We have used a muscle specific promoter, Myf5, to drive the expression of Cre recombinase and delete BCL9 and BCL9-2 in myogenic progenitors. The Myf5 locus is expressed in myogenic progenitors during development and in quiescent and activated satellite cells in the adult (Cornelison and Wold, 1997; Kassar-Duchossoy et al., 2005; Bajard et al., 2006).

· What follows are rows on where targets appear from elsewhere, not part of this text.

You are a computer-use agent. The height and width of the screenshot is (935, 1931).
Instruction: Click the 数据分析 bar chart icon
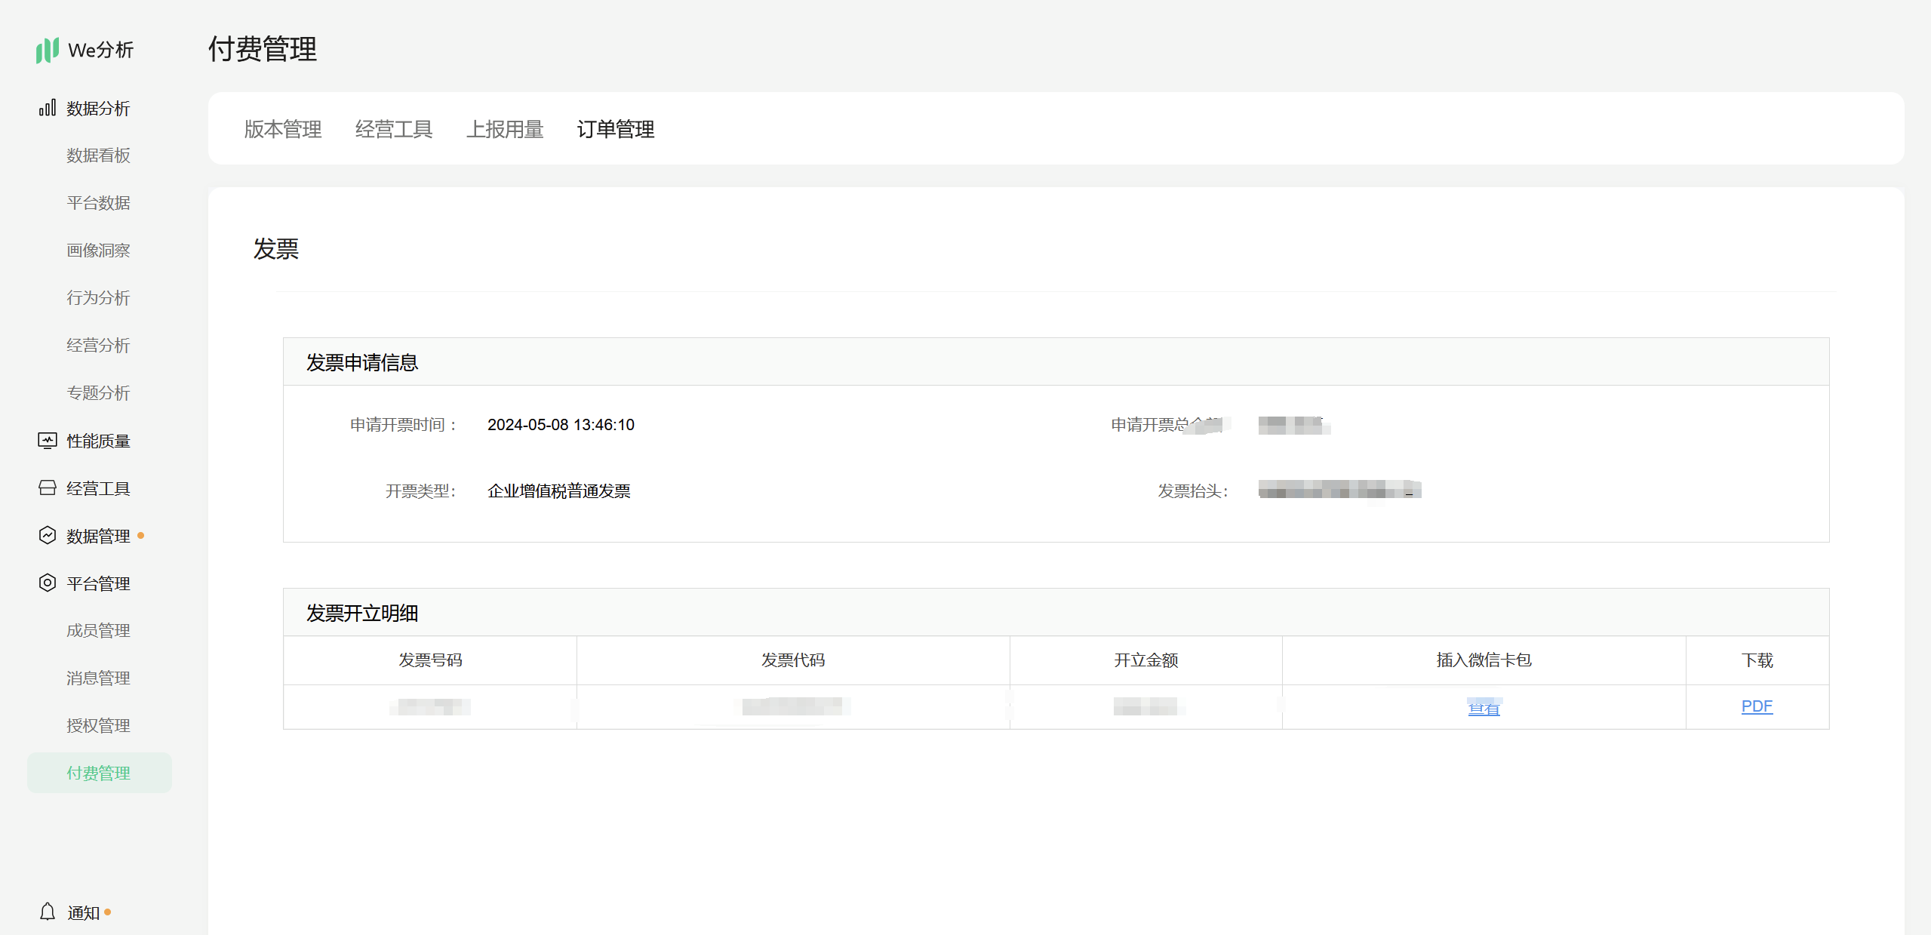47,108
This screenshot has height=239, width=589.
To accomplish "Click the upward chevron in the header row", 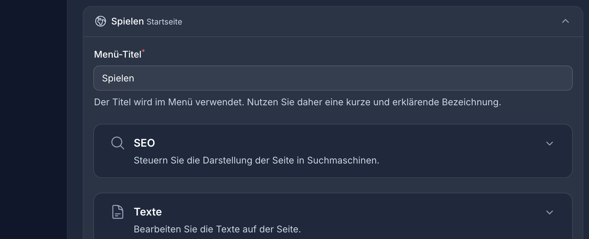I will pos(566,21).
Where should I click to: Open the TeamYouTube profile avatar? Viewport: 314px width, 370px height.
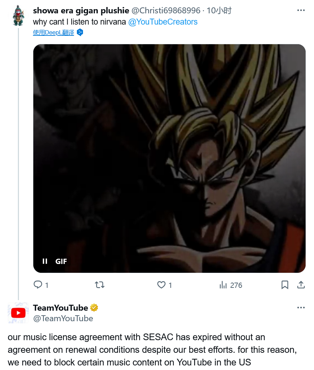coord(18,313)
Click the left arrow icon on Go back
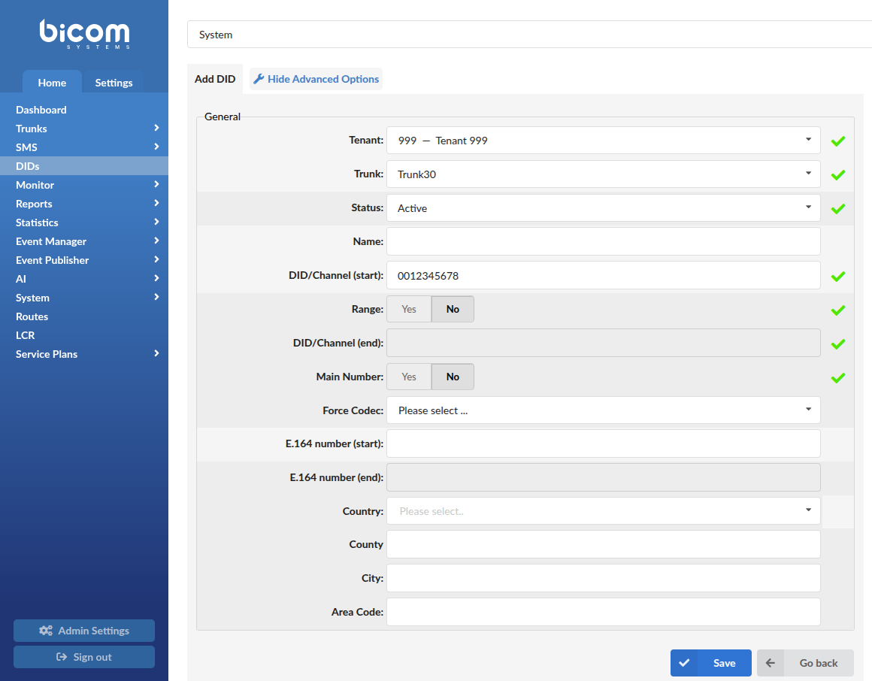The width and height of the screenshot is (872, 681). 770,663
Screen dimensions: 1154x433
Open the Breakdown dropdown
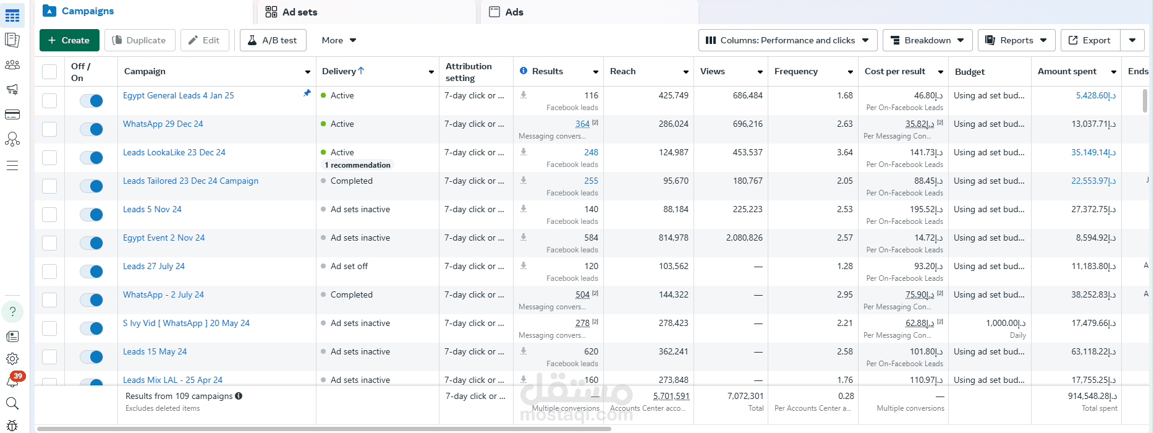point(927,40)
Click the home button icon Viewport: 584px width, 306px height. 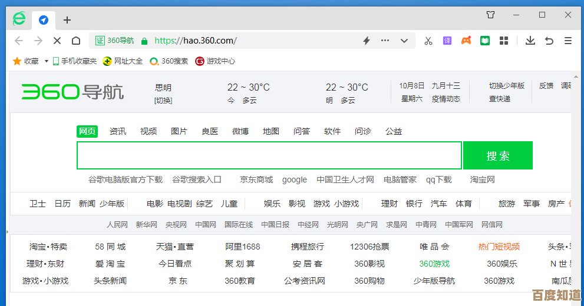tap(76, 41)
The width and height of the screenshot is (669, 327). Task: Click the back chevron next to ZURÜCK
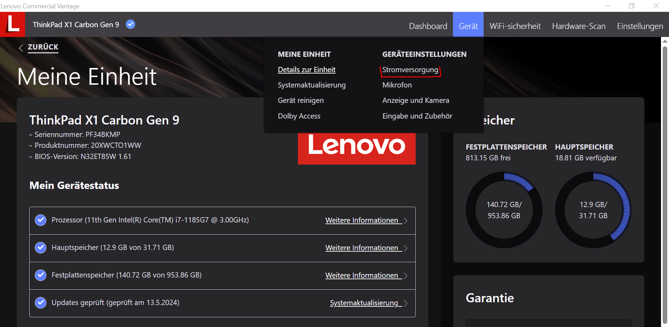point(21,48)
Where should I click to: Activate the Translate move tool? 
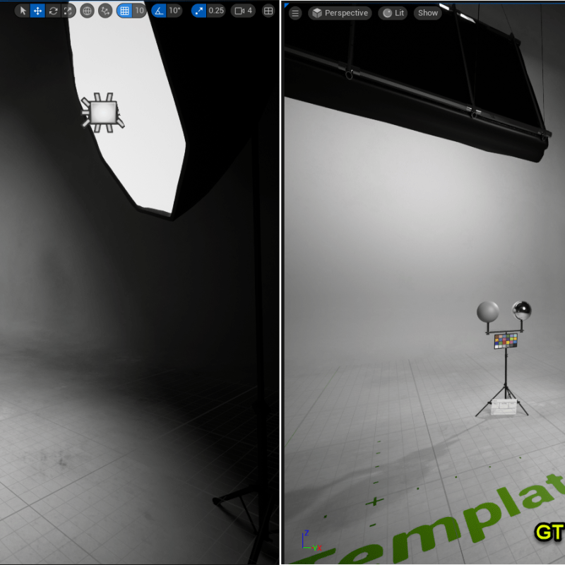[x=37, y=11]
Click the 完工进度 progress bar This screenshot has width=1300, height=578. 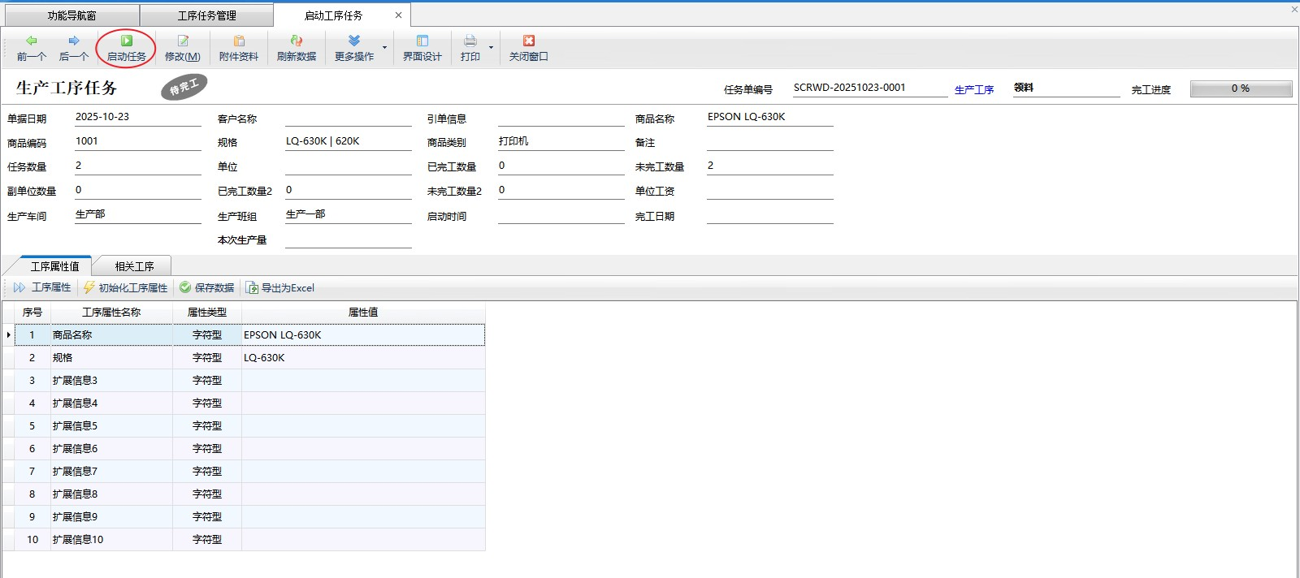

Using a ROSA26-βgal reporter mouse to determine Myf5-Cre recombination efficiency, we observed β-gal in 100% of adult muscle fibers and in 96% of satellite cells and activated myogenic progenitors. β-gal in the adult muscle fibers reflects cells that had expressed Myf5 at some time in their developmental history and contributed to the development of the adult muscle fibers, possibly from the Myf5+ myoblasts in the myotome which give rise to the majority of the limb muscles (Kassar-Duchossoy et al., 2005; Bajard et al., 2006; Haldar et al., 2007). Using YFP as a reporter of Myf5-Cre recombination, Kuang et al. reported that 90% of satellite cells have passed through a Myf5+ stage during their development (Kuang et al., 2007). This discrepancy (90% vs 96%) between the YFP and β-gal reporter may be related to issues of sensitivity or to the fact that the two Myf5-Cre strains were independently generated and may have subtle differences in expression patterns. With such high recombination efficiency in satellite cells, their progeny and adult muscle fibers, Myf5-Cre mouse is a useful tool to delete genes in a tissue-specific manner. However, it will be important to ascertain whether cells that are negative for reporter genes in these systems are a result of inefficiencies in all the steps necessary for reporter gene expression (Cre expression, recombination, transcription at the reporter gene locus) or truly reflect a developmental history that does not involve expression of the Myf5 locus.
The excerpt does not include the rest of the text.